> **Extracted records**

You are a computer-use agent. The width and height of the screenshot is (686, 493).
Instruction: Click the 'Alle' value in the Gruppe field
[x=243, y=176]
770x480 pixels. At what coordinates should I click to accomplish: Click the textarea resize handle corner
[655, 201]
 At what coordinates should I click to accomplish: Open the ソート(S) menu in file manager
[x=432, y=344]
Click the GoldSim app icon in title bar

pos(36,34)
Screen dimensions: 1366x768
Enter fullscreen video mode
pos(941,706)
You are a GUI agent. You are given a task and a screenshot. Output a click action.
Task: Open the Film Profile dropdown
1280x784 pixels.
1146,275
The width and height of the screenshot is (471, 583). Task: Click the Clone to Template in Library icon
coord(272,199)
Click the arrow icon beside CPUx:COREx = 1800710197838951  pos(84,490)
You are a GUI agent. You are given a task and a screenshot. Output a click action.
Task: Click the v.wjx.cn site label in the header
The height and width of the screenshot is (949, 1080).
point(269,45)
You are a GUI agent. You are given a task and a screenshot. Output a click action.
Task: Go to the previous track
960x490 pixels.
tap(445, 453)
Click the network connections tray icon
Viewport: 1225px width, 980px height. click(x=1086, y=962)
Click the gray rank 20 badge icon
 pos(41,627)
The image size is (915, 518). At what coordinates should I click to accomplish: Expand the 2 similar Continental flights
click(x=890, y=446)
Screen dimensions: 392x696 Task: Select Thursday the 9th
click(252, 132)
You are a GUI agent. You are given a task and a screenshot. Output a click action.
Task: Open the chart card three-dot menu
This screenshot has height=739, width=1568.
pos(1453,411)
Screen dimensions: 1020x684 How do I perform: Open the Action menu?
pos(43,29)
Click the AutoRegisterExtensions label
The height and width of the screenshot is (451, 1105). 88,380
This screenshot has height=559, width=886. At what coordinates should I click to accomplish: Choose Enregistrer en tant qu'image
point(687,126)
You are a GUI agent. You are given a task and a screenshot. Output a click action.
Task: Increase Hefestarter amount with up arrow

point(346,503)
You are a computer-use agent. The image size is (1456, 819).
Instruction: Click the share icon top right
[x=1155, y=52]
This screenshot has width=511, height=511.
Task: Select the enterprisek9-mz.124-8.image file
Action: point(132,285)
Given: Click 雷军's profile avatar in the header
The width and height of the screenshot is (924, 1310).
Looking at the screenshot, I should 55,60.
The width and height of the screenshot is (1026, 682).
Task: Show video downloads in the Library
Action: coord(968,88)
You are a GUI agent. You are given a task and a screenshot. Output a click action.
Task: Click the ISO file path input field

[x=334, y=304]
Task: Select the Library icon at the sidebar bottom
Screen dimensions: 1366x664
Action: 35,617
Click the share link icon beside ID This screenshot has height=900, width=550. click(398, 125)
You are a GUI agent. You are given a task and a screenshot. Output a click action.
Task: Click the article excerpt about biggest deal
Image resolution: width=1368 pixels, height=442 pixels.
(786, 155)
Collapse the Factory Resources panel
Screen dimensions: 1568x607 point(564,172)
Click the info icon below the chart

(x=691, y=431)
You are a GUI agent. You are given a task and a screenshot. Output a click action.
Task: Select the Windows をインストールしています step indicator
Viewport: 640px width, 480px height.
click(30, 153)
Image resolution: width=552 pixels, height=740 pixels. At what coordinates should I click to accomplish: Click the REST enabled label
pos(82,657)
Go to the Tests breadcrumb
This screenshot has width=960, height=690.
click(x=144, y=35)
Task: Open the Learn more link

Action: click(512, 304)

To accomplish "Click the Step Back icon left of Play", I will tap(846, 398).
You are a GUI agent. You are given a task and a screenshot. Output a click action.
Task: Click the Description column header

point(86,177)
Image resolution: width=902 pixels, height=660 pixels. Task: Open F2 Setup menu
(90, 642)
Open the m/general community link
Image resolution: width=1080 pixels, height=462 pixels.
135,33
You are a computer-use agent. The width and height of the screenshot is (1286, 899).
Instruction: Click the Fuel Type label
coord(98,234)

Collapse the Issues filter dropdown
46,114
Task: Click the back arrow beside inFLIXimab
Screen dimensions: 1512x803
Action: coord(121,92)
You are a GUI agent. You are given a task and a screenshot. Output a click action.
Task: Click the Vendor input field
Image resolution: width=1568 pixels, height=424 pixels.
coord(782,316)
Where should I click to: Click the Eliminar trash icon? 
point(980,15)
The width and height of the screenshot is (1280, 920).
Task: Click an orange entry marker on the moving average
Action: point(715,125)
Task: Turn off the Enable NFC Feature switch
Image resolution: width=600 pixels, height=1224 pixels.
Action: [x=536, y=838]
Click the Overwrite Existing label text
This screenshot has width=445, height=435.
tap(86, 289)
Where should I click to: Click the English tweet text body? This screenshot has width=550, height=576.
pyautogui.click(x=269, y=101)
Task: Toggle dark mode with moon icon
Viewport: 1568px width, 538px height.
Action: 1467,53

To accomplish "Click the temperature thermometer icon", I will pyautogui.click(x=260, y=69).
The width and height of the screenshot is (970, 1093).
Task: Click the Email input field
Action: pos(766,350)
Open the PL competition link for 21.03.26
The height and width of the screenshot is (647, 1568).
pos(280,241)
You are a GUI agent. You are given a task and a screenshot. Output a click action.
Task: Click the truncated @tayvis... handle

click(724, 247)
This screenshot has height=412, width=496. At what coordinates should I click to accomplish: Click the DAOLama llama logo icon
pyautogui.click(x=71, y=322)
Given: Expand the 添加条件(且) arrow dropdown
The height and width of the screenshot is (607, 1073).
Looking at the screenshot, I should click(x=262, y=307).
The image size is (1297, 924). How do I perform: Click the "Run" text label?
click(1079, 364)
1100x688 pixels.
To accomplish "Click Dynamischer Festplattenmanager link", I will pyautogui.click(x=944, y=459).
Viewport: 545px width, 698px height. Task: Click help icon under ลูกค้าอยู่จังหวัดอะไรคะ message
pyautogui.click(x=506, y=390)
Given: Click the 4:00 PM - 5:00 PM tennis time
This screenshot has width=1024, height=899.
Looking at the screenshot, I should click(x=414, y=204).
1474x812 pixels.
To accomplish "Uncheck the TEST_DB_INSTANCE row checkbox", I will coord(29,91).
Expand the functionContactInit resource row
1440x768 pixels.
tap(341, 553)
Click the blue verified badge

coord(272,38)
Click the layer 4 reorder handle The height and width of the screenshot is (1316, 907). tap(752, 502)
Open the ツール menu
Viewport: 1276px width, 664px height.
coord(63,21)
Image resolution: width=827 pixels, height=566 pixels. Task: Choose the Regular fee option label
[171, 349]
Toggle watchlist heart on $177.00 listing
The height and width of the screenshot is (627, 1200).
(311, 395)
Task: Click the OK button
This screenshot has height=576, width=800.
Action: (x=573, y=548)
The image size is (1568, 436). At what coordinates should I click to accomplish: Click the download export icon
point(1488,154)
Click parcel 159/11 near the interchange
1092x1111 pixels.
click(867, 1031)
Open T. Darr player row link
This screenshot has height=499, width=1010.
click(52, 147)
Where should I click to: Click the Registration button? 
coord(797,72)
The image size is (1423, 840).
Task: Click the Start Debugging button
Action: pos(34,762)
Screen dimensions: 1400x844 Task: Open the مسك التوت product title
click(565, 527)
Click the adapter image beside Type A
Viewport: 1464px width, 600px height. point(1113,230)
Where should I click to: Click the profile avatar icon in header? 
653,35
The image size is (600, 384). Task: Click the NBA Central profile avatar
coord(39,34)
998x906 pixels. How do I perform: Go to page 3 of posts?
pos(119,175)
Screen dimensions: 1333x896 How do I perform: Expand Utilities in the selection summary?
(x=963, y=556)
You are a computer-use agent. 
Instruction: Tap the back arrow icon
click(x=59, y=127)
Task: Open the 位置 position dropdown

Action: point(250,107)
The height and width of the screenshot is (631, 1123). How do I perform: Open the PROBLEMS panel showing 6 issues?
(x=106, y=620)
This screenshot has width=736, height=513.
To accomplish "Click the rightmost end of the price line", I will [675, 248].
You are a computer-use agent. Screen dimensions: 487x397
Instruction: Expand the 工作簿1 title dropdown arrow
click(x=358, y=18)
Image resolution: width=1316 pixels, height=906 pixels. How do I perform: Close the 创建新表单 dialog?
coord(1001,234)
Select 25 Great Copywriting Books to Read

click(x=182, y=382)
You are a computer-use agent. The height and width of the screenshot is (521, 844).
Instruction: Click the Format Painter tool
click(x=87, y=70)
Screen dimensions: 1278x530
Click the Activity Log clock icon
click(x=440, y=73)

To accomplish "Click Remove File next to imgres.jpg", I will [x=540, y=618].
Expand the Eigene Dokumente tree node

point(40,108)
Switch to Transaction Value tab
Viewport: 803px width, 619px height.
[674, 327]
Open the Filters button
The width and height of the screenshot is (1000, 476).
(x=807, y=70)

> **Work instruction**
Exactly the lines running from the top of the records to the line that contains "Screen dimensions: 1366x768", inclusive, must be set down, and nothing more.

> **Solution**
You are a computer-use agent. The width and height of the screenshot is (686, 493).
Instruction: Click the 'Alle' value in the Gruppe field
[x=243, y=176]
770x480 pixels. At what coordinates should I click to accomplish: Click the textarea resize handle corner
[655, 201]
 At what coordinates should I click to accomplish: Open the ソート(S) menu in file manager
[x=432, y=344]
Click the GoldSim app icon in title bar

pos(36,34)
Screen dimensions: 1366x768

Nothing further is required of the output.